4. Modern Recruiting tools
There a lots of tools out there HR teams can and should be using in the recruitment process. These tools often improve effectiveness. Take smart recruitment technology. AI-equipped recruiting technology allows for some key increases. It allows for faster screening. It also allows for more fairness in the process. Translation: it can help combat bias.
5. Focus on Candidate Experience
Next, HR should give adequate attention to the candidate experience. The best way to better the candidate experience is to simply respect the potential new employee as you would a current employee. The same can be said for those internal employees. What does this entail? For starters: transparency. HR should be completely open and honest and communicate as much as possible. 81% of job seekers say continuous communication betters the overall experience3.
6. Employer Branding
HR should take a look at the company’s employee practices for retention, motivation, accountability, reward, recognition, flexibility in work-life balance, promotion, and involvement. These are key to becoming an employer of choice. If these practices are successful, current employees will brag about the organization being a great place to work. This will help increase the odds of candidates searching out the company.
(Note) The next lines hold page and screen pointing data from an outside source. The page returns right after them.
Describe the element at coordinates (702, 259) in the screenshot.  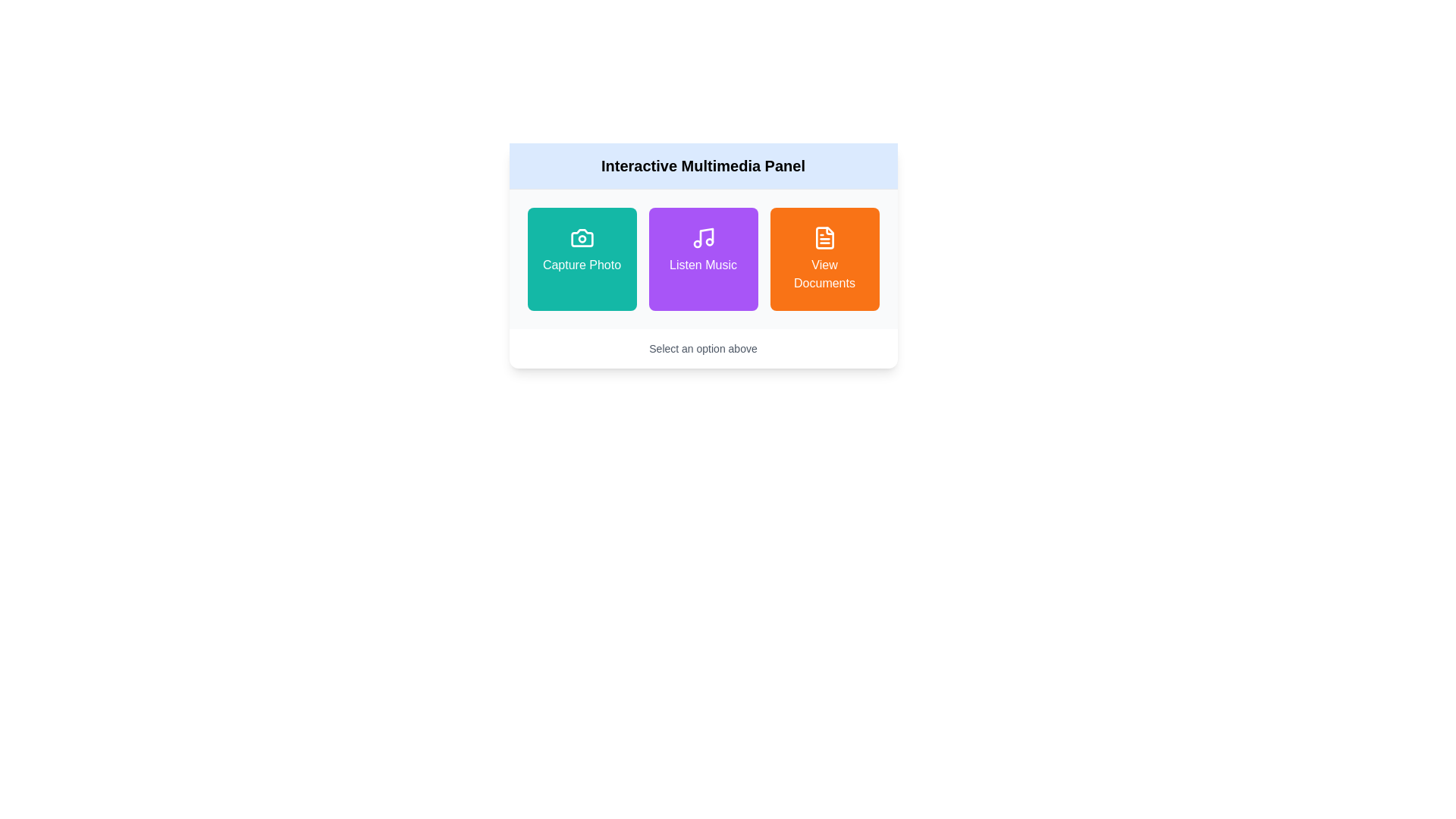
I see `the 'Listen Music' button, which is the second button in a row of three within the multimedia panel` at that location.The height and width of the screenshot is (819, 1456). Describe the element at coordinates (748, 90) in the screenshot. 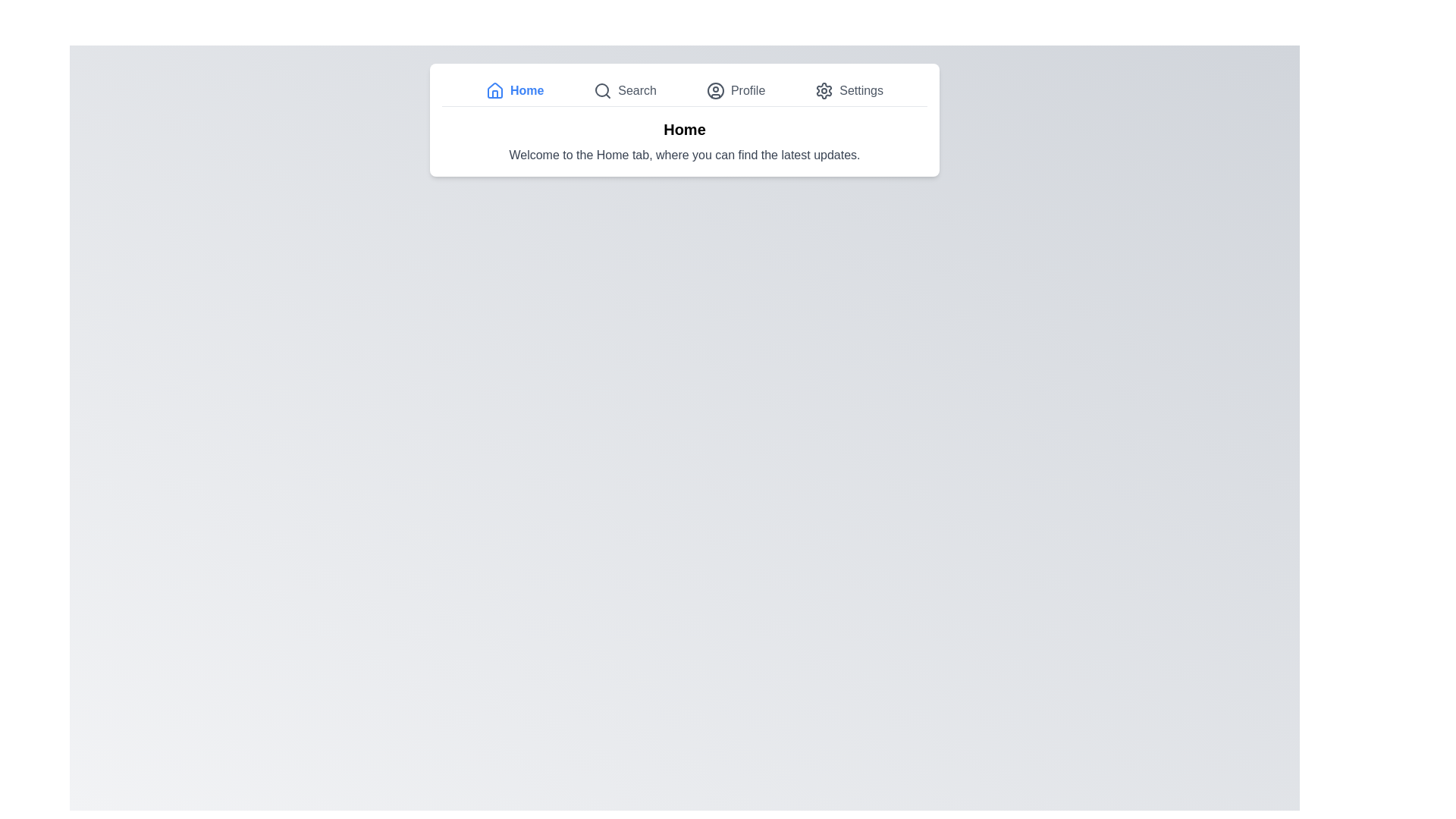

I see `the clickable text label for navigating to the user profile section` at that location.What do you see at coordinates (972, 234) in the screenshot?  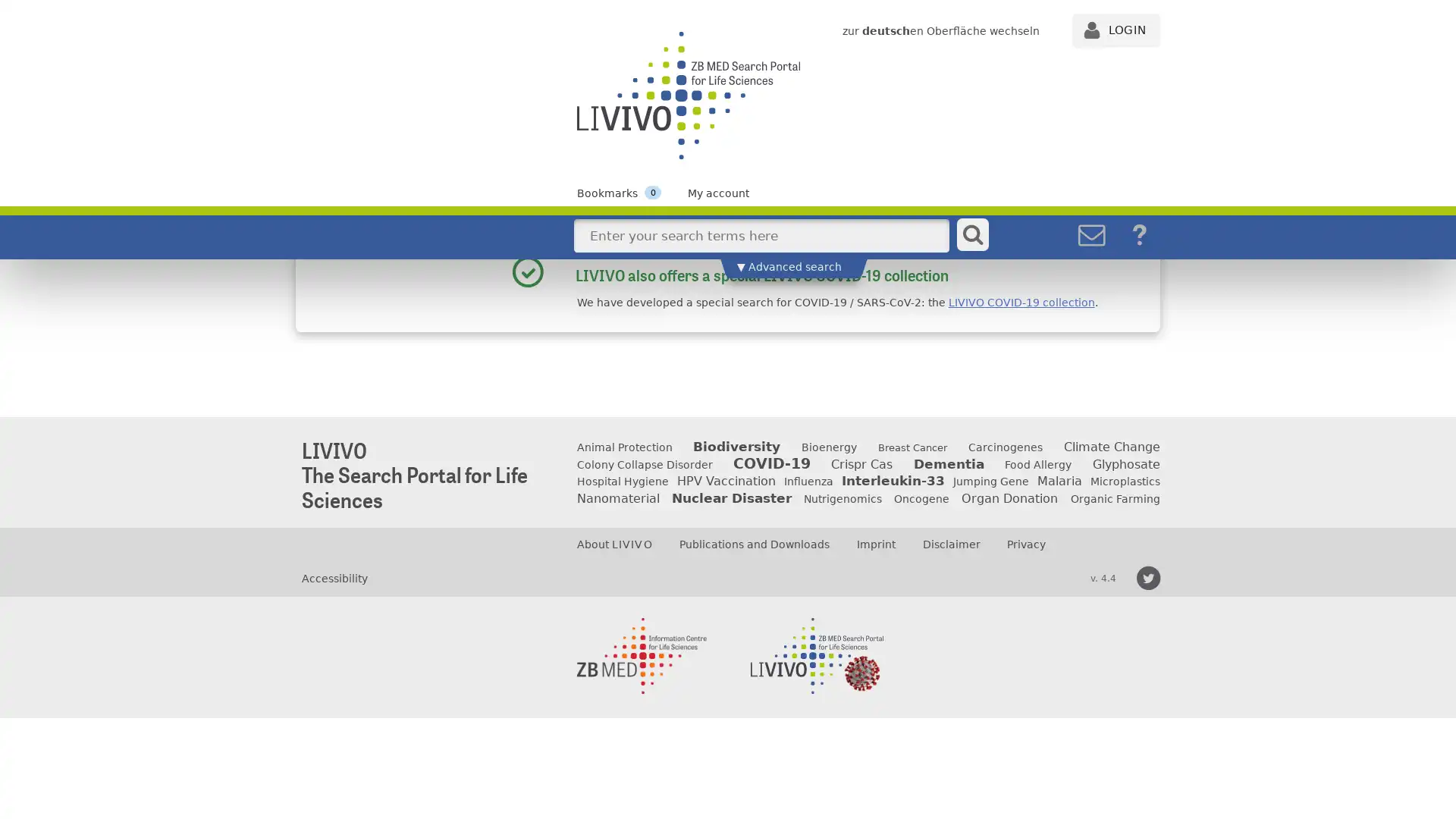 I see `Search` at bounding box center [972, 234].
7. Involve current employees
As mentioned previously, current employees can be a big asset in attracting new talent. Look to employees to recommend candidates. They can event assist in outlining the qualifications of potential candidates. Employees can help in the interview process. As they are the ones doing the job, they can help ask questions that go to the reality of the job.
8. Offering the best pay and the best benefits
This often goes without saying: the company that pays better and has better benefits will attract the better employee. It is important for HR to keep track of the pay scale both at their company and their competitors. The same can be said for the benefits. Being able to compete in this way will help HR attract the best candidate possible.
9. Check references
HR should ALWAYS check references and do background checks. In today’s society, HR needs to pursue every avenue to assure that the people being hired can do the job, contribute to the company’s growth and development, and have no past transgressions which might endanger the current workforce. In fact, the company may be liable if a background check was not conducted and it was later learned the new employee attacked another employee at a previous job.
10. Offboarding is as important as onboarding
The majority of the information included in this article focuses on finding and hiring the best talent. Many of those strategies include using current employees. HR should also harness the power of former employees. Not all relationships that have ended between employee and employer are negative. Those who left the company on good terms will often speak positively to other potential employees. Even better, these former employees could turn into boomerang employees meaning that they eventually return to work for the company. If the relationship ended on bad terms, neither of these prospective strategies will work.
The Future of Recruitment
Recruitment is more important now than it has ever been. The face of recruitment itself is changing and HR has to find ways to adapt quickly to that transformation. The overall challenge is staying ahead of that transformation and being able to read the proverbial “tea leaves” and predict the next big change to come. In the meantime, HR continues to search and acquire the right and best candidates. Talent is the lifeblood of a company. Without it, a business cannot hope to survive. The stronger the recruited talent, the better the future of the business.